This third volume of a space station series reinvigorates a familiar villain and introduces new allies.
The medical space station Nelson Mandela serves the Union of Solar Systems by repairing and upgrading soldiers who have animal adaptations. After once again halting the deranged plans of Dr. Jeffrey Nestor, Dr. Grace Lord and the handsome, devoted android Bud no doubt deserve room to develop their friendship. Grace’s boss, the indefatigable Dr. Hiro Al-Fadi, believes otherwise and demands that she not encourage Bud’s romantic leanings. Elsewhere on the station, the sentient Plant Thing that’s merged with Dr.

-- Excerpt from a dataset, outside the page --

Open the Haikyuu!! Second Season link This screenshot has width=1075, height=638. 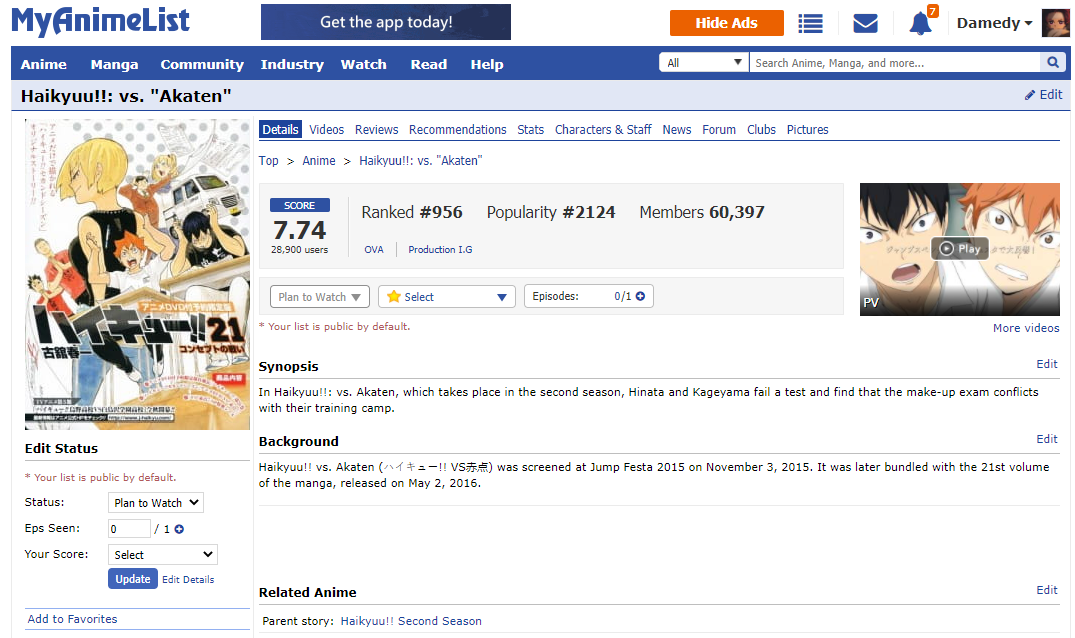[411, 621]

Eric Glasgow begins experimenting on its own by creating Little Bud, a humanoid plant capable of walking the corridors and shocking Nelson Mandela’s already colorful denizens. Dr. Mikhail Lewandowski, meanwhile, needs to examine Hiro’s mind for any lingering posthypnotic suggestions of violence from Nestor, creator of mind-link therapy. A more direct threat is the ship Inferno, captained by the suspiciously monikered Danté Alighieri, who wants to dock with the station and bring aboard six crew members suffering from a mysterious virus. And if Grace’s life wasn’t complicated enough, she stumbles across an injured man in stasis named Alexander Grayson Lord. Will she be able to focus on saving lives when an explosion strikes the Nelson Mandela? Sasaki’s (Bud by the Grace of God, 2016, etc.) third installment of the Grace Lord series, with its large and varied cast, hits many of the high notes from the previous volumes. But this time, a series of vicious murders overshadows the scientific aspects of the narrative, creating more of a thriller atmosphere. Plant Thing proves an indelible character through whom the author explores how something or someone’s appearance skews perceptions of the entity’s essential being. The relationship between two tiger-adapted Marines, Capt. Damien Lamont and Cpl. Delia Chase, is bittersweet and grounded by dramatic war visuals (“Black shrapnel and ash were raining down, a dark contrast to the brilliant electric streaks of deadly laser fire”). Though Sasaki revisits numerous motifs, she pumps such joy and energy into her world that it’s impossible to fly past without visiting.
Fresh intelligence, danger, and complexity await sci-fi fans.